Das Kartellamt wertet sogenannte "Bestpreisangebote" von Tankstellen als Erfolg der Markttransparenzstelle. Durch die Möglichkeit des Preisvergleichs werde der Wettbewerb gestärkt, so Kartellamtschef Andreas Mundt. An eine "gewisse Wirkung" auf die Benzinpreise glaubt er ebenfalls.

Benzinpreise© maho / Fotolia.com

Bonn (dpa/red) - Zum Start der Urlaubs- und Sommerreise-Saison 2015 sehen Deutschlands Wettbewerbshüter einen Erfolg der vor knapp zwei Jahren gestarteten Benzinpreis-Meldestelle. Die verbesserte Möglichkeit zum Preisvergleich stärke den Wettbewerb. Das zeigten nicht zuletzt neue Angebote wie etwa "Bestpreisgarantien", mit denen inzwischen einzelne Tankstellenketten um Kunden werben, sagte Kartellamtschef Andreas Mundt am Dienstag in Bonn.

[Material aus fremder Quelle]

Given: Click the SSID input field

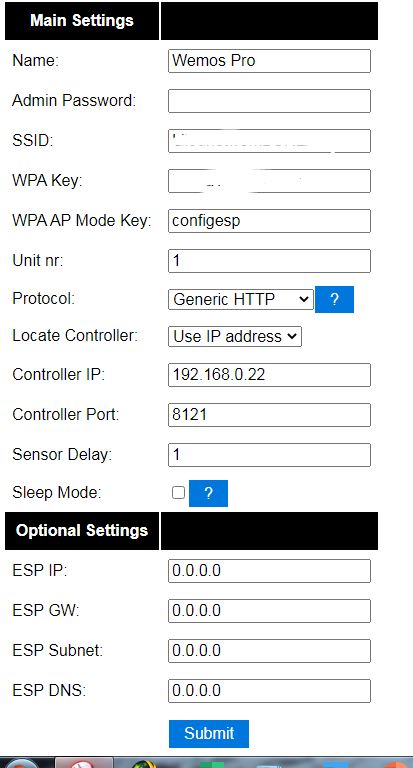Looking at the screenshot, I should click(x=269, y=141).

Mundt glaubt an "gewisse Wirkung" auf Benzinpreise

Auch was die Benzinpreise angeht, glaubt Mundt zumindest an eine "gewisse Wirkung" der sogenannten Markttransparenzstelle - selbst wenn es wohl vermessen sei zu sagen, dass durch ihre Arbeit die Preise dramatisch nach unten gegangen seien. Dafür werde der Benzinpreis einfach von zu vielen Faktoren beeinflusst.

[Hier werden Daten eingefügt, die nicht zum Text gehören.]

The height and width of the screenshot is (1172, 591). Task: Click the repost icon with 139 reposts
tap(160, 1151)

Preise von 14.500 Tankstellen verzeichnet

Die "Markttransparenzstelle für Kraftstoffe" soll Deutschlands Autofahrern bei der Suche nach der jeweils günstigsten Tankstelle helfen. Rund 14.500 Tankstellen übermitteln dafür ihre Preise für die gängigsten Kraftstoffarten Super E5, E10 und Diesel an das Bundeskartellamt, das sie kostenlos an Verbraucherportale und Anbieter wie den ADAC weiterleitet.

Im Internet, über Smartphone-Apps und Navigationsgeräte können Verbraucher so auch auf Reisen die billigste Zapfsäule finden. Bis zu 20 Cent pro Liter Ersparnis sind nach früheren Angaben des Bundeskartellamtes dabei möglich.